Problem 1.
Render the records from the line containing "Click the Configure Wallet link" down through the line containing "I will point(115,268)." as a Markdown table with columns Row and Line, one row per line, with blank lines omitted.

━━━ Page

Mark Lila, back in June, published an important essay on contemporary ideology in the New Republic, which I would say misidentifies the contemporary ideology of secular egalitarianism as “Libertarianism.”

The social liberalization that began in a few Western countries in the 1960s is meeting less resistance among educated urban elites nearly everywhere, and a new cultural outlook, or at least questioning, has emerged. This outlook treats as axiomatic the primacy of individual self-determination over traditional social ties, indifference in matters of religion and sex, and the a priori obligation to tolerate others. Of course there have also been powerful reactions against this outlook, even in the West. But outside the Islamic world, where theological principles still have authority, there are fewer and fewer objections that persuade people who have no such principles. The recent, and astonishingly rapid, acceptance of homosexuality and even gay marriage in so many Western countries—a historically unprecedented transformation of traditional morality and customs—says more about our time than anything else.

It tells us that this is a libertarian age. That is not because democracy is on the march (it is regressing in many places), or because the bounty of the free market has reached everyone (we have a new class of paupers), or because we are now all free to do as we wish (since wishes inevitably conflict). No, ours is a libertarian age by default: whatever ideas or beliefs or feelings muted the demand for individual autonomy in the past have atrophied. There were no public debates on this and no votes were taken. Since the cold war ended we have simply found ourselves in a world in which every advance of the principle of freedom in one sphere advances it in the others, whether we wish it to or not. The only freedom we are losing is the freedom to choose our freedoms.

Not everyone is happy about this. The left, especially in Europe and Latin America, wants to limit economic autonomy for the public good. Yet they reject out of hand legal limits to individual autonomy in other spheres, such as surveillance and censorship of the Internet, which might also serve the public good. They want an uncontrolled cyberspace in a controlled economy—a technological and sociological impossibility. Those on the right, whether in China, the United States, or elsewhere, would like the inverse: a permissive economy with a restrictive culture, which is equally impossible in the long run. We find ourselves like the man on the speeding train who tried to stop it by pulling on the seat in front of him.

━━━━━━
━━━ Items

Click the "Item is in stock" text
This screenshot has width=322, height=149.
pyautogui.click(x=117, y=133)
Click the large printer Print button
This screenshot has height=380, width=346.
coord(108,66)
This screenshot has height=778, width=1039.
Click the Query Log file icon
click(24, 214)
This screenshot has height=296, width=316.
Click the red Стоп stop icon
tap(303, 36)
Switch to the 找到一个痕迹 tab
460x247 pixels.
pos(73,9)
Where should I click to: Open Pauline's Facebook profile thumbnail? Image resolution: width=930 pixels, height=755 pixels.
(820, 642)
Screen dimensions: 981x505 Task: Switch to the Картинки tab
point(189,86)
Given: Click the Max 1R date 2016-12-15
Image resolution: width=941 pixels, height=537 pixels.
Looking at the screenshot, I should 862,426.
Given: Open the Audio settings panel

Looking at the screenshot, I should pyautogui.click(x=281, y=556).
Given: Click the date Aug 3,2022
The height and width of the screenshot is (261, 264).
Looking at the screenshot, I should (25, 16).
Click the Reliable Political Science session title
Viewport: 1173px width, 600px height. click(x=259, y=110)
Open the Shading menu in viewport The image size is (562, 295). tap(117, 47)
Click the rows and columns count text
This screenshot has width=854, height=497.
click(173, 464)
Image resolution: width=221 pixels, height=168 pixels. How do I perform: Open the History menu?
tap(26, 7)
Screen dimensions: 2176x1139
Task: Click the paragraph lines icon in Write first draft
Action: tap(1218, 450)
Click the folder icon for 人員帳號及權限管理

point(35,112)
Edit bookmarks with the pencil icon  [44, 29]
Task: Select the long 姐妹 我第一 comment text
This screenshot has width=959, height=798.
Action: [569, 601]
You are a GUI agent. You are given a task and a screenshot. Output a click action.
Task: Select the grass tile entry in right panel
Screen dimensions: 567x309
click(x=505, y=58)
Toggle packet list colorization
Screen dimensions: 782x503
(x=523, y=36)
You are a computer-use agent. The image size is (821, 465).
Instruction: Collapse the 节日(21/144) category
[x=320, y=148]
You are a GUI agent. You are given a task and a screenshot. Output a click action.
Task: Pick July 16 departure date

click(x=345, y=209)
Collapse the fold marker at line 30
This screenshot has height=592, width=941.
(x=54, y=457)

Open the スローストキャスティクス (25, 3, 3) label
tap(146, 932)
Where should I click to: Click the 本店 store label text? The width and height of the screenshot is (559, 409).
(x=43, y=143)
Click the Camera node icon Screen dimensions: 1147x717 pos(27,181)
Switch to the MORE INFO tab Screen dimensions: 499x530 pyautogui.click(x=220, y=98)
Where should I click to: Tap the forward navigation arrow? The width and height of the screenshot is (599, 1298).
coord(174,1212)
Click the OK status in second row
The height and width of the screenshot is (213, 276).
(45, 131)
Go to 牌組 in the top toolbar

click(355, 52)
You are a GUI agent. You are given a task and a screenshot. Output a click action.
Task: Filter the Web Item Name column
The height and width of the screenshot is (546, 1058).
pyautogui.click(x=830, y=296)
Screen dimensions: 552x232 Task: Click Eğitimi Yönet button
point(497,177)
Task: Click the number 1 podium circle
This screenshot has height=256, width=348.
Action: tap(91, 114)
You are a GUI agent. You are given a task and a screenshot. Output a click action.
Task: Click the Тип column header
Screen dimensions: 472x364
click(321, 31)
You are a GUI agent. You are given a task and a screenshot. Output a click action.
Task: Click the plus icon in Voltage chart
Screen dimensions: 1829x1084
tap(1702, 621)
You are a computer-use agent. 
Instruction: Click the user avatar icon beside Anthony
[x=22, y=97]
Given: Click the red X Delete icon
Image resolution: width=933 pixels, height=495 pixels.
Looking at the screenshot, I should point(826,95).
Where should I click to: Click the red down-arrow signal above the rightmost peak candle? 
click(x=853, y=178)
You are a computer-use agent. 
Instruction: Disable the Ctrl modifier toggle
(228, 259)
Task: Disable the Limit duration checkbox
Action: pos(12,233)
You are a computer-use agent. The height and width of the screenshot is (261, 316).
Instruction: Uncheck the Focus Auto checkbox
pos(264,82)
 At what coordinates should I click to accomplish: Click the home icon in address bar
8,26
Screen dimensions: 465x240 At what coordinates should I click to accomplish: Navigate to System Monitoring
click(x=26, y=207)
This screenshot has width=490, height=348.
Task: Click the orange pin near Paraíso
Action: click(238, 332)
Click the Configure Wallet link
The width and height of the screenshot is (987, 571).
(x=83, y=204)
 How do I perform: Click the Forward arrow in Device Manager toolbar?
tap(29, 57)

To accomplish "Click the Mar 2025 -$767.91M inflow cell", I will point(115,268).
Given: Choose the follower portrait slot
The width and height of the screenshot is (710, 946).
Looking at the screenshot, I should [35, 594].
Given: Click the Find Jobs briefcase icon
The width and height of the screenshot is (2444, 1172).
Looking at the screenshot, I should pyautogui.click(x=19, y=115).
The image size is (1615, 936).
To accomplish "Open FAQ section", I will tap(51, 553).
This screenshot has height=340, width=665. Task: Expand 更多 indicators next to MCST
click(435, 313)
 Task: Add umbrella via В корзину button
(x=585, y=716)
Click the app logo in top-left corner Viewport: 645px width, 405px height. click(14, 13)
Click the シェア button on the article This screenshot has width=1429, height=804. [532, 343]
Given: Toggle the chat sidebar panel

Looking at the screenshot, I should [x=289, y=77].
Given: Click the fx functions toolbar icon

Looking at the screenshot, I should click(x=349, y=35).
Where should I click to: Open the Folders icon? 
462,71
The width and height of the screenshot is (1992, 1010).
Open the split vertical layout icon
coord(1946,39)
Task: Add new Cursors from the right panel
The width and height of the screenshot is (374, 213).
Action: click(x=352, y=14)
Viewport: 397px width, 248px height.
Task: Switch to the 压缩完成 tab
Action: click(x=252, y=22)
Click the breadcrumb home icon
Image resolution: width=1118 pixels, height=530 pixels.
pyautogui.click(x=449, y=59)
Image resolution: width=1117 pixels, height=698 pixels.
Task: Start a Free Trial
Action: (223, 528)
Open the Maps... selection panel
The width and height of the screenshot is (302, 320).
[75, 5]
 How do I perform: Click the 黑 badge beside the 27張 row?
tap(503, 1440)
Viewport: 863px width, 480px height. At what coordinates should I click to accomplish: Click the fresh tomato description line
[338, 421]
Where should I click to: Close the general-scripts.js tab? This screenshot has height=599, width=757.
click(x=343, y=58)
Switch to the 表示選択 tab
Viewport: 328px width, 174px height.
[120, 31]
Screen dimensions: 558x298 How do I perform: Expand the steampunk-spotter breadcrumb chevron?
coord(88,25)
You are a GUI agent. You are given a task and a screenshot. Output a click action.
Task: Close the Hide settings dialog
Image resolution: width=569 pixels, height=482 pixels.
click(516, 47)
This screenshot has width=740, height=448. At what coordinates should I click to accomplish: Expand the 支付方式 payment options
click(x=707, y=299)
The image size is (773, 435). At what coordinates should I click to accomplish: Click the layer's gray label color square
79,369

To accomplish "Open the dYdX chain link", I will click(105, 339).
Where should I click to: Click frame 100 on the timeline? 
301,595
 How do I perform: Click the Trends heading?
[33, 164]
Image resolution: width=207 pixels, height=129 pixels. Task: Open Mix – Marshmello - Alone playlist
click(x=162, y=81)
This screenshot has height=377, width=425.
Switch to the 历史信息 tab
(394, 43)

━━━━━━

Problem 2.
In the excerpt on contemporary ideology, list every place named in the paragraph beginning "Not everyone is happy about this."

Correct answer 1.
| Row | Line |
|---|---|
| 1 | Click the Configure Wallet link |
| 2 | The width and height of the screenshot is (987, 571). |
| 3 | (x=83, y=204) |
| 4 |  How do I perform: Click the Forward arrow in Device Manager toolbar? |
| 5 | tap(29, 57) |
| 6 | To accomplish "Click the Mar 2025 -$767.91M inflow cell", I will point(115,268). |

Correct answer 2.
- Europe
- Latin America
- China
- the United States